Santa Fe Starts the Semester with “Tilling, Toil, and a Lost Vineyard”
February 18, 2020 | By Hannah Loomis
Abe Schoener (AN82), a former tutor on the St. John’s Annapolis campus, has spent the last 20 years building a successful career as a winemaker in Los Angeles and New York City, founding the Scholium Project, a winery on the edge of the Los Angeles River, in 2006. Having become somewhat of a cult figure in the wine world, Schoener has been profiled in the New York Times and Food Republic. Recently, he presented a Dean’s Lecture on the St. John’s Santa Fe campus titled “Tilling, Toil, and a Lost Vineyard.” He met with us before the lecture to discuss his path from St. John’s College to urban winemaking—and how a wine can be terrifying.
Has your career in winemaking somehow grown out of your St. John's experiences as a student and a tutor?
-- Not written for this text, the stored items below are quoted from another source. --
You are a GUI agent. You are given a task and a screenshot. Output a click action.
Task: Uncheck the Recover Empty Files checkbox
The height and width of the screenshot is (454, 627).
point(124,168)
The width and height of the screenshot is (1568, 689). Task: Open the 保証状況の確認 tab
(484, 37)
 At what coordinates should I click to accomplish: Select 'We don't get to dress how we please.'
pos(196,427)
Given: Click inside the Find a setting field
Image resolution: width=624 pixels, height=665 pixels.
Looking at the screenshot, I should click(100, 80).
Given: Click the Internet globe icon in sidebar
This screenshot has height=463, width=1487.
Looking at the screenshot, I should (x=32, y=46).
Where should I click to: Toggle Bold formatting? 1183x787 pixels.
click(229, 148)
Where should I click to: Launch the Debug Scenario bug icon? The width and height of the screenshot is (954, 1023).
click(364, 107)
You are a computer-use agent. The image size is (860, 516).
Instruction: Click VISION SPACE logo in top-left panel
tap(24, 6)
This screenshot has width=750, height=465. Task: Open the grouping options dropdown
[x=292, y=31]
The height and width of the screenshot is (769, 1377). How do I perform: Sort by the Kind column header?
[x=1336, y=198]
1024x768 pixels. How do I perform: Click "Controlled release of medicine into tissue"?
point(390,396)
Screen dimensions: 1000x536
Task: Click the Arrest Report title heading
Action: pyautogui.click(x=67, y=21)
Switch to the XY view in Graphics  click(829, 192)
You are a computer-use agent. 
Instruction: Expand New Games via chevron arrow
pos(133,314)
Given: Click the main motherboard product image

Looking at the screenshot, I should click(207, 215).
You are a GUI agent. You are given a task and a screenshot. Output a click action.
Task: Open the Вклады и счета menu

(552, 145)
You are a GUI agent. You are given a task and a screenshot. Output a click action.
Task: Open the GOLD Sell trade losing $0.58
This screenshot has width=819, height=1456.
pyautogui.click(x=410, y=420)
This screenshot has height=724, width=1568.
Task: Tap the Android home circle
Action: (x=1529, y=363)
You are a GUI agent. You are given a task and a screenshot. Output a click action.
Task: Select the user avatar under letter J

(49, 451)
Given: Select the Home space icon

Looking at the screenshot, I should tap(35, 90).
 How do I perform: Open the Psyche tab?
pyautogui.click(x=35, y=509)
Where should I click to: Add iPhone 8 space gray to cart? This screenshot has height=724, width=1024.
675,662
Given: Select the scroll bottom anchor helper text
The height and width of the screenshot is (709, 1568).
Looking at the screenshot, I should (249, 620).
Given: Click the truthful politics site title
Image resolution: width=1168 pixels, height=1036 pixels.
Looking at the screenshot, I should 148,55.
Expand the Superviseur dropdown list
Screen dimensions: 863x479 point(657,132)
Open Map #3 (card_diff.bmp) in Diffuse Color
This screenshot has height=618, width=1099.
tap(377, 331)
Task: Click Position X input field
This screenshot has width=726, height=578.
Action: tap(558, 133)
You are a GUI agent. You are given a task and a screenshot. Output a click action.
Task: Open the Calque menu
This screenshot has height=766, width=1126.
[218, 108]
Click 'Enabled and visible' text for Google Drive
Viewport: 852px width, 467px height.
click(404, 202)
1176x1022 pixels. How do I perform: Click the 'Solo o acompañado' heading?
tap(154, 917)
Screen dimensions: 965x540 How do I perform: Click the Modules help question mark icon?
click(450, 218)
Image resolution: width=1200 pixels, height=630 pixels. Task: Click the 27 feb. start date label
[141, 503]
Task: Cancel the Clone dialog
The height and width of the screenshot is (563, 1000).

It did in all kinds of ways, but for the first several years, as I was plunging myself into winemaking, I didn’t reflect on that. What I did reflect on is the way in which both my time as a student and tutor had prepared me for completely jumping professions, and for my ability to throw myself into winemaking with no training and do a pretty good job pretty quickly. There’s just absolutely no doubt in my mind that every aspect of [winemaking]—the scientific, aesthetic, and business sides—have all been made possible by my St. John’s education.
In the realm of education, there’s not a whole lot of right and wrong—especially not “black and white” right and wrong. In winemaking, there are absolutely black and white questions. In order to make the wine well, you have to get the answer right. You don’t get to discuss your interesting view on it.
How do you approach winemaking? Is there an essence in the fruit or the vineyard that you try to bring out?
There’s a lot of rhetoric associated with winemaking, and to a high degree you can say it’s on the sales and marketing side. In particular, [the idea] that the fruit provides some way of translating or representing the vineyard. There’s a kind of fetishizing of the vineyard, and there is a rhetoric about the unimportance of the winemaker. And I think that’s just false.
Even people who make wine in a nonintrusive way make decisions that have very strong effects on how the wine turns out, and how the vineyard and the fruit are represented in the wine. It’s really important to pay attention to and track the effects of those decisions. There are many ways to allow the vineyard to shine through more and shine through less. But that doesn’t mean there’s one essence of that vineyard or the fruit. One of the reasons I’ve made so many wines is because to get at these questions, you have to try a whole lot of different methods.
Can you say more about how your St. John’s experience translates into winemaking?
It’s one thing to ask whether a wine is delicious. It’s another thing to ask whether it’s beautiful. And a third thing to ask, “is it terrifying, perhaps?”
How do you mean “terrifying?”
Beautiful landscapes like cliffs and exposed rocks can be terrifying, and I think it’s possible for wines to convey the same kind of thing. It’s also possible for wines to convey just the opposite of that, like a placid landscape. It’s a little hard to explain how that happens, but it is a phenomenon we can experience. There are wines that make you feel something like a sense of grandeur, and wines that convey a kind of rusticity.
Early on, those were the things I aimed for in winemaking. And that’s where the terrifying wines come in. I was really interested in making wines that were extreme; different from normal wines.
Do you mean that in the sense of exhilarating?
It was definitely a part of it, but I think I was aiming for wines that were, to some degree, unsettling. For sure, interesting. I made a lot of wines, and I was totally happy for some of the wines to be quite normal. But with some of them I really wanted to push it—not that I wanted the wines to be off-putting, but I still wanted them to be in some way difficult.
What has surprised you most about this career?
The one thing I never thought I was going to learn to do was run a business.
I was also really surprised to learn that winemaking is much more about microbiology than chemistry—something that, as an outsider, I hadn’t grasped.
I read that you are trying to bring winemaking to urban places. How unusual is that in the wine world?
It’s pretty uncommon. We’re doing it already in New York. I work with landowners and grape growers on the North Fork of Long Island, and we truck the fruit to our winery in Brooklyn. Nobody else is doing it exactly the same way in New York. And that’s also what we’re doing in Los Angeles.
It will become more and more common around the world. There was a time when urban wineries were really shocking to people, because we think that winemaking only takes place in the country. Within 10 years, people will be pretty used to the notion of urban wineries.